Document extract:
::::
About the Project
PhD studentship
Payment of Home/EU Fees and a stipend of £17,500 per annum
Our mission is to improve human health by conducting basic and clinical research cooperatively with national and international institutions, technically driven with the goal of understanding human immunology that correlates with protection against emerging infectious diseases and leads to development of immunotherapies and effective vaccines. The focus of the PhD studentship will be on T cell immunity to African invasive nontyphoidal Salmonella disease.
::::
Saved entries
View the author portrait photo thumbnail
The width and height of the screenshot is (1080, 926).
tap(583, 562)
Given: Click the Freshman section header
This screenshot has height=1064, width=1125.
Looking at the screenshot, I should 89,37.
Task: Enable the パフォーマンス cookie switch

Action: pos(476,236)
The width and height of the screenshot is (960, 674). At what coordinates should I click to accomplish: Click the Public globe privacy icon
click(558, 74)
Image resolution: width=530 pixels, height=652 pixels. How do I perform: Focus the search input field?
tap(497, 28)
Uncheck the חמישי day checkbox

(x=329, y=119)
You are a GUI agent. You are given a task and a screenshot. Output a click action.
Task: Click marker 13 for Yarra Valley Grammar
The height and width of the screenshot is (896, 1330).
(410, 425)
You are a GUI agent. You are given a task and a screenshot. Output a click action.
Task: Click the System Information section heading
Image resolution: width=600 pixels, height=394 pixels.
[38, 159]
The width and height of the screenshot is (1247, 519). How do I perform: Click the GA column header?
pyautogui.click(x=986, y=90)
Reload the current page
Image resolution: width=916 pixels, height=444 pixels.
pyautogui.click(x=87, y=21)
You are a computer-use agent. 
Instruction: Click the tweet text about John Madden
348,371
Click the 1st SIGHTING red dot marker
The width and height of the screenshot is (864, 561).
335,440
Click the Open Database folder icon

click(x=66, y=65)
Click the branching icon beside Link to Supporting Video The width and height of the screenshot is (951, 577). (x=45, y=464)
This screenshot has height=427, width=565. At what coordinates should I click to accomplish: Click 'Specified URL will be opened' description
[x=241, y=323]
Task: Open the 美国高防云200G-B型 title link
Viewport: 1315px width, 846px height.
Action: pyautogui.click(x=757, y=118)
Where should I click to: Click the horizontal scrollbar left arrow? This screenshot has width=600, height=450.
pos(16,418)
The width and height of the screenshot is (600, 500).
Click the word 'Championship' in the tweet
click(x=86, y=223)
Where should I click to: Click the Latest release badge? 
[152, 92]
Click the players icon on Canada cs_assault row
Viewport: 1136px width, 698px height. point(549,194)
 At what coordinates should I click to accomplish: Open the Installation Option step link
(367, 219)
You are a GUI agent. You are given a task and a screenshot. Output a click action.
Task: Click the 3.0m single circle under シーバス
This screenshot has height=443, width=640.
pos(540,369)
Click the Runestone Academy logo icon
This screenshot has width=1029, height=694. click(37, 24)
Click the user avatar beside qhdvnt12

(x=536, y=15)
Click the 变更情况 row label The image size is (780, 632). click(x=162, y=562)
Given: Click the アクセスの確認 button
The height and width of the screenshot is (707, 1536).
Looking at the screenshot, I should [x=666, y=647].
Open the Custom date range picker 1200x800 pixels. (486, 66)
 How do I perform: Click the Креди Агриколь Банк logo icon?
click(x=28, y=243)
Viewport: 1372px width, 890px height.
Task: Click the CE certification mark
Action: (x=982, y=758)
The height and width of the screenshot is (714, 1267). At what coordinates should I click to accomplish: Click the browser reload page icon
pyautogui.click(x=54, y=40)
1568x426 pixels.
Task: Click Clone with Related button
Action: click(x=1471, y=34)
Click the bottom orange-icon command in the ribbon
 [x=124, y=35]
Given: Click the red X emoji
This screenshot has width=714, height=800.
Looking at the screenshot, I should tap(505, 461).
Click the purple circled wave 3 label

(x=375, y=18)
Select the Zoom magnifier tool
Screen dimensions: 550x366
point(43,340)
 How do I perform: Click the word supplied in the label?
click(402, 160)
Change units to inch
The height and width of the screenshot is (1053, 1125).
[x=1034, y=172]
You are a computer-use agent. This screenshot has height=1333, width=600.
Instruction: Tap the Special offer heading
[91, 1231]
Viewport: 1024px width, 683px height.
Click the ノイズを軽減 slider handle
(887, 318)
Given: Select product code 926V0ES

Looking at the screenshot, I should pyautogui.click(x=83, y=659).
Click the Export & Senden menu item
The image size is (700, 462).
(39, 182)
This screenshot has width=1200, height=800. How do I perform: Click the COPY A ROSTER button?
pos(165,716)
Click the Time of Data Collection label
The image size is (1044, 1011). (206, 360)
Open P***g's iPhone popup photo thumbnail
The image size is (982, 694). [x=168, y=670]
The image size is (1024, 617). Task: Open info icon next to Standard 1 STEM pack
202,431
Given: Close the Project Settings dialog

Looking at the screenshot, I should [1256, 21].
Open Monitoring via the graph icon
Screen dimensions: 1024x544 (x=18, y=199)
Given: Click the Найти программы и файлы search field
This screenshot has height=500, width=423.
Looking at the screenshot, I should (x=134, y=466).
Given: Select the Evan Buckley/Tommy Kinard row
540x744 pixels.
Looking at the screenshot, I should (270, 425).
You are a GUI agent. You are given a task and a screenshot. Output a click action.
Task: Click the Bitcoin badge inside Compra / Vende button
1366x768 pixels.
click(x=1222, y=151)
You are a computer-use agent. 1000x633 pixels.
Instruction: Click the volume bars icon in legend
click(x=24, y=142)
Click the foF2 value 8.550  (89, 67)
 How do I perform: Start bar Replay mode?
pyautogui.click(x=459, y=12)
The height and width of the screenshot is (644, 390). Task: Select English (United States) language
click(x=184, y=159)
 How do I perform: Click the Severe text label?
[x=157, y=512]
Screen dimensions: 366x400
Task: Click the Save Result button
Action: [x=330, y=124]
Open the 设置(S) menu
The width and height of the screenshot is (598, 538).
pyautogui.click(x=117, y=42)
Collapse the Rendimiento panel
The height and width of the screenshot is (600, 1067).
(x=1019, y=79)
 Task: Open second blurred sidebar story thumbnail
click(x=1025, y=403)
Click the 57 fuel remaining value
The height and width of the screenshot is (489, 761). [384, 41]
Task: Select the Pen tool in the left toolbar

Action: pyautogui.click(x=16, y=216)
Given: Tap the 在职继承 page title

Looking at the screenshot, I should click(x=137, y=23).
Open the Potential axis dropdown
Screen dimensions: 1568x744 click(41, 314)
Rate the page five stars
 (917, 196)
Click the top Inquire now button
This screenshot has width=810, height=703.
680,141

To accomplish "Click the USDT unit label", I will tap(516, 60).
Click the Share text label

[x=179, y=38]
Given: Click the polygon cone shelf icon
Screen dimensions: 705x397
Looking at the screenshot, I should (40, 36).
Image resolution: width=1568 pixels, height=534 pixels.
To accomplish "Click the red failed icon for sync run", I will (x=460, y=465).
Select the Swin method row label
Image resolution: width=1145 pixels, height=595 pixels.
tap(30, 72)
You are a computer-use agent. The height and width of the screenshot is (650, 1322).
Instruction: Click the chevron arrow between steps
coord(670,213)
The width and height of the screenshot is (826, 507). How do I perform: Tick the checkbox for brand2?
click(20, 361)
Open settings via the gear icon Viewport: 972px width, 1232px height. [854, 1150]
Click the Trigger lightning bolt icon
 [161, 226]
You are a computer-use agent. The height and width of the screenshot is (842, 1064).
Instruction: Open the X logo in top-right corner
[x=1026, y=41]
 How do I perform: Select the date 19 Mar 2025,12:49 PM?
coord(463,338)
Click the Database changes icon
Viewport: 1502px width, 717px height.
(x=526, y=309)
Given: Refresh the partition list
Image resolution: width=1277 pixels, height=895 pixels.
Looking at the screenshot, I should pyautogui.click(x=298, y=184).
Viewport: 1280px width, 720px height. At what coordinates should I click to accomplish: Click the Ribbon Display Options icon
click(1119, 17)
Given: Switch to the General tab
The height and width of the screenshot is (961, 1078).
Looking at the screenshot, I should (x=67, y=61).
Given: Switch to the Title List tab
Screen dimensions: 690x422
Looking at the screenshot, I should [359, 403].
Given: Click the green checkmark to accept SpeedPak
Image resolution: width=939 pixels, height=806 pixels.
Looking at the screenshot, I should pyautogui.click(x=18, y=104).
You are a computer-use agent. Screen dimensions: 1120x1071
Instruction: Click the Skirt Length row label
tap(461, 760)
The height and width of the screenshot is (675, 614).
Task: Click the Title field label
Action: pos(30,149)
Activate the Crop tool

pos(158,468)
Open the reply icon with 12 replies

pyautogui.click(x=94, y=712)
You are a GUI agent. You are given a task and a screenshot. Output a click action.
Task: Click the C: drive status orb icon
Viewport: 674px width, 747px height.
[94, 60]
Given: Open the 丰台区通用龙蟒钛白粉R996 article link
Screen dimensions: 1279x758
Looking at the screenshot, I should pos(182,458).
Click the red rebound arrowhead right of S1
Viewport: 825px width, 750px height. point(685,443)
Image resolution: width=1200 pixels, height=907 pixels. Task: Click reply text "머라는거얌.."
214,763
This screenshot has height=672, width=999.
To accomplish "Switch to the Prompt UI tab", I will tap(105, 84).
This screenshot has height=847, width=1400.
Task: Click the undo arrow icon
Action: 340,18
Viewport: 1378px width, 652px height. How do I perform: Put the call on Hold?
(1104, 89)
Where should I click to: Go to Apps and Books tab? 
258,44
::::
Work request 1: Edit the PhD studentship description, giving everything from "About the Project" down to "nontyphoidal Salmonella disease." with "stipend" changed to "allowance".
Work request 2: Summarize the PhD studentship description in two sentences.
Work request 3: Carry on the PhD studentship description from the point where it stops.
These saved entries were drawn from a separate source.

Response box 1:
About the Project
PhD studentship
Payment of Home/EU Fees and a allowance of £17,500 per annum
Our mission is to improve human health by conducting basic and clinical research cooperatively with national and international institutions, technically driven with the goal of understanding human immunology that correlates with protection against emerging infectious diseases and leads to development of immunotherapies and effective vaccines. The focus of the PhD studentship will be on T cell immunity to African invasive nontyphoidal Salmonella disease.

Response box 2: The PhD studentship covers Home/EU fees and pays a stipend of £17,500 per annum, and it will focus on T cell immunity to African invasive nontyphoidal Salmonella disease. The stated mission is to improve human health through basic and clinical research on human immunology that correlates with protection against emerging infectious diseases and leads to immunotherapies and effective vaccines.

Response box 3:
The 3-year PhD studentship, starting in October 2014 and funded by Imperial College, London, will be involved in a research project aiming to better understand the T cell immune response to invasive nontyphoidal Salmonella (iNTS) disease. This is a major public health problem in sub-Saharan African where it is the commonest cause of bacterial bloodstream infections next to pneumococcus. Salmonella are facultative intracellular bacteria and although they are susceptible to antibody when in the extracellular space, they evade antibody-dependent killing when occupying the intracellular niche within macrophages. Here, cellular immunity involving particularly Th1 cells, is required to eliminate infection. No vaccine is currently available against iNTS disease for use in man, though several are in development at different institutions, including the Novartis Vaccines Institute for Global Health.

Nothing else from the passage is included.